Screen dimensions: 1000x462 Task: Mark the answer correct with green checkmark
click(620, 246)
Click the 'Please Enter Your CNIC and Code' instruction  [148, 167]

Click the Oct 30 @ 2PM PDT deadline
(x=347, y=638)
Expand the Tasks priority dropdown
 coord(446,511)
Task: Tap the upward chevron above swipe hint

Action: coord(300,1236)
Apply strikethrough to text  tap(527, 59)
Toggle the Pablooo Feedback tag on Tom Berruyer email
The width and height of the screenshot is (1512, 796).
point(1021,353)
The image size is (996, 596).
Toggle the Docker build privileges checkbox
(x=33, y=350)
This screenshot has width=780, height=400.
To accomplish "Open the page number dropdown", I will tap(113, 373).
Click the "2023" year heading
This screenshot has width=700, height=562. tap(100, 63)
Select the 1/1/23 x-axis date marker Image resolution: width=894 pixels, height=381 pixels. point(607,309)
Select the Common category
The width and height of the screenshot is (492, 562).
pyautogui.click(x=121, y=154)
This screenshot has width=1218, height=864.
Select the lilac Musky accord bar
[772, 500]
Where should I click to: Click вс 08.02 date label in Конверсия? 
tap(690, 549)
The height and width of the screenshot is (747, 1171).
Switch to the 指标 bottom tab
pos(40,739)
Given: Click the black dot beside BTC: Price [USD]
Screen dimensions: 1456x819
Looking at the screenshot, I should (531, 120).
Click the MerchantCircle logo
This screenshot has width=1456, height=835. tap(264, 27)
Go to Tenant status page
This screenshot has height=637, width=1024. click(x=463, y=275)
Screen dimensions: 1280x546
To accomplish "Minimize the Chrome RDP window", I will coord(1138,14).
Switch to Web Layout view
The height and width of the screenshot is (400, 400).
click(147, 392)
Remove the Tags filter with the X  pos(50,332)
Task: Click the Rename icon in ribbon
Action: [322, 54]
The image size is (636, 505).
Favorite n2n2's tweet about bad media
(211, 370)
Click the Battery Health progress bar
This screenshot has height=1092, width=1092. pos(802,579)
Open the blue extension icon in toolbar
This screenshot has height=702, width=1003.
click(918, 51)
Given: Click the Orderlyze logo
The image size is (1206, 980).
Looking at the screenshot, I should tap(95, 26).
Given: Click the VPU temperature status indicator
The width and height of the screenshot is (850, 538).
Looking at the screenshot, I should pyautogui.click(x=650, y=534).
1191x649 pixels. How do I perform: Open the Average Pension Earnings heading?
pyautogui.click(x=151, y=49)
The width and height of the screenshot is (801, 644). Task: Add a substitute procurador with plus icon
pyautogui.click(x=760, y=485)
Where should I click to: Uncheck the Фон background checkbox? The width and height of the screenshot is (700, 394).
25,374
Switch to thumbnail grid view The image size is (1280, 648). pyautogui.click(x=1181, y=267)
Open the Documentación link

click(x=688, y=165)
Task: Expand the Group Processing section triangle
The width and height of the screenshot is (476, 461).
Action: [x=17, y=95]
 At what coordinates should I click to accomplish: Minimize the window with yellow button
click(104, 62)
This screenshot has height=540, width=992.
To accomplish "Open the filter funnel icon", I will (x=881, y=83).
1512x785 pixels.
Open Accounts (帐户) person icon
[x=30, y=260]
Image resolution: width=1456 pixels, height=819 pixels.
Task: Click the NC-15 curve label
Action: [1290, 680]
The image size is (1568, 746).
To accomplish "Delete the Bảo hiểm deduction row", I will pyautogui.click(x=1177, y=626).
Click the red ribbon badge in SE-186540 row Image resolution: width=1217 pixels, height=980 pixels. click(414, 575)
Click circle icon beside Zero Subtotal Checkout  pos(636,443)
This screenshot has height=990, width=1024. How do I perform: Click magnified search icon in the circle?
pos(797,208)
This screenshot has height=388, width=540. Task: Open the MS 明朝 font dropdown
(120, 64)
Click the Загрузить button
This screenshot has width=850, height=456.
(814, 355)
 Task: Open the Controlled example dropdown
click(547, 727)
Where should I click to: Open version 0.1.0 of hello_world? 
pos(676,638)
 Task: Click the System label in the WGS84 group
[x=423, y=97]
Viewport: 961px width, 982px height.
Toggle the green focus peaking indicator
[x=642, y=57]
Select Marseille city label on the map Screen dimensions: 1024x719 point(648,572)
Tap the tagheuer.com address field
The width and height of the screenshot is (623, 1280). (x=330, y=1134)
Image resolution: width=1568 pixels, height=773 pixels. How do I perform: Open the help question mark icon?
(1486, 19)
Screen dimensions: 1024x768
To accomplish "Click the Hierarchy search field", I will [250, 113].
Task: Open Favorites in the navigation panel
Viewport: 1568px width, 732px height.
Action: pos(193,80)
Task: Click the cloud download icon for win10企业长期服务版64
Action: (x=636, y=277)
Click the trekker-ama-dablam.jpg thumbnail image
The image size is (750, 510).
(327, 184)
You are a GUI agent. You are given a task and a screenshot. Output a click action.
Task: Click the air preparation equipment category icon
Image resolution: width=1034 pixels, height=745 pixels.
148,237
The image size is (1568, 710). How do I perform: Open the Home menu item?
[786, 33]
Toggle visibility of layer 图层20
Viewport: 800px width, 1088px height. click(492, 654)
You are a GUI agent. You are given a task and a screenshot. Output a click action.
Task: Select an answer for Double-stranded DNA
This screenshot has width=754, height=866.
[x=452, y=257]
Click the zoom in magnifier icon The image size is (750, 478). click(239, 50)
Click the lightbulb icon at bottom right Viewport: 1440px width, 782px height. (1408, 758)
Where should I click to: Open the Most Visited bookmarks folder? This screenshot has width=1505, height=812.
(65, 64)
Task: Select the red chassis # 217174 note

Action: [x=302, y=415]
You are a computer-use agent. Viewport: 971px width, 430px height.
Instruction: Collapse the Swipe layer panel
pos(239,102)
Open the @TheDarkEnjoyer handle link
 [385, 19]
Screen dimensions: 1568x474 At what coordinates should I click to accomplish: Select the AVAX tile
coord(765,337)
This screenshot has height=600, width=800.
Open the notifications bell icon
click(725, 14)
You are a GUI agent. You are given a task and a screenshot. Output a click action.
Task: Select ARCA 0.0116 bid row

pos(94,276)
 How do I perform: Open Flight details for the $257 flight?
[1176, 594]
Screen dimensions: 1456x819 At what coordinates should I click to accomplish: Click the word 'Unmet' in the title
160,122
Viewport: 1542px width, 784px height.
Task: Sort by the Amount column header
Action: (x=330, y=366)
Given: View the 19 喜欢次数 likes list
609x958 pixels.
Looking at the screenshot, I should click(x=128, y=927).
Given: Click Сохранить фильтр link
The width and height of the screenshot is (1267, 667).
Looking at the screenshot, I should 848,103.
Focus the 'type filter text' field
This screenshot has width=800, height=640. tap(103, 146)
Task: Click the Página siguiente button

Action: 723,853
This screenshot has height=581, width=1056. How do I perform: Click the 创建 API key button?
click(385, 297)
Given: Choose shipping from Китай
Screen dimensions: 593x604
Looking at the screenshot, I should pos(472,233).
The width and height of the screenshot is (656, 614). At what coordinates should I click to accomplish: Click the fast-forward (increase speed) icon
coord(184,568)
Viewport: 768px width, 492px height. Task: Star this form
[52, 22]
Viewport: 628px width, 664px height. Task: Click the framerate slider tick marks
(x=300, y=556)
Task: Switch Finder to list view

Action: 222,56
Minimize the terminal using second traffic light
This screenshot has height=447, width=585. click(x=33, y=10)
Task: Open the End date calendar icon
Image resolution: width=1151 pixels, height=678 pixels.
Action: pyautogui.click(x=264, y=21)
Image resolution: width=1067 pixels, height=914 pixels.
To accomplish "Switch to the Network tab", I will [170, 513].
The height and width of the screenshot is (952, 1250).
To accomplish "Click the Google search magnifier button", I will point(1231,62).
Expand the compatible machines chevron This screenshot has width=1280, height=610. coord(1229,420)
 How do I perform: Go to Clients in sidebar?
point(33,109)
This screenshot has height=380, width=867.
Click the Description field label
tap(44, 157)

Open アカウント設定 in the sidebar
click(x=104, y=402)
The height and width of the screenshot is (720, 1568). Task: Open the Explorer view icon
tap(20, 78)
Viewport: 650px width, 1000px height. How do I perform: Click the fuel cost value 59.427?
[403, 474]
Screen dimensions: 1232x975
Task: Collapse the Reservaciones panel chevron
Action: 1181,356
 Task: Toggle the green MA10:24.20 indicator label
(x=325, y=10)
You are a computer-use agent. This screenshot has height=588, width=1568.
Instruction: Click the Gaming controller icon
========================================================================
WRITTEN PROBLEM: Quote the rows above word for word, everything from the line containing "Click the red" down to the line containing "will [250, 113].", with both of those lines included.

RESPONSE TO THIS TASK:
Click the red ribbon badge in SE-186540 row Image resolution: width=1217 pixels, height=980 pixels. click(414, 575)
Click circle icon beside Zero Subtotal Checkout  pos(636,443)
This screenshot has height=990, width=1024. How do I perform: Click magnified search icon in the circle?
pos(797,208)
This screenshot has height=388, width=540. Task: Open the MS 明朝 font dropdown
(120, 64)
Click the Загрузить button
This screenshot has width=850, height=456.
(814, 355)
 Task: Open the Controlled example dropdown
click(547, 727)
Where should I click to: Open version 0.1.0 of hello_world? 
pos(676,638)
 Task: Click the System label in the WGS84 group
[x=423, y=97]
Viewport: 961px width, 982px height.
Toggle the green focus peaking indicator
[x=642, y=57]
Select Marseille city label on the map Screen dimensions: 1024x719 point(648,572)
Tap the tagheuer.com address field
The width and height of the screenshot is (623, 1280). (x=330, y=1134)
Image resolution: width=1568 pixels, height=773 pixels. How do I perform: Open the help question mark icon?
(1486, 19)
Screen dimensions: 1024x768
To accomplish "Click the Hierarchy search field", I will [250, 113].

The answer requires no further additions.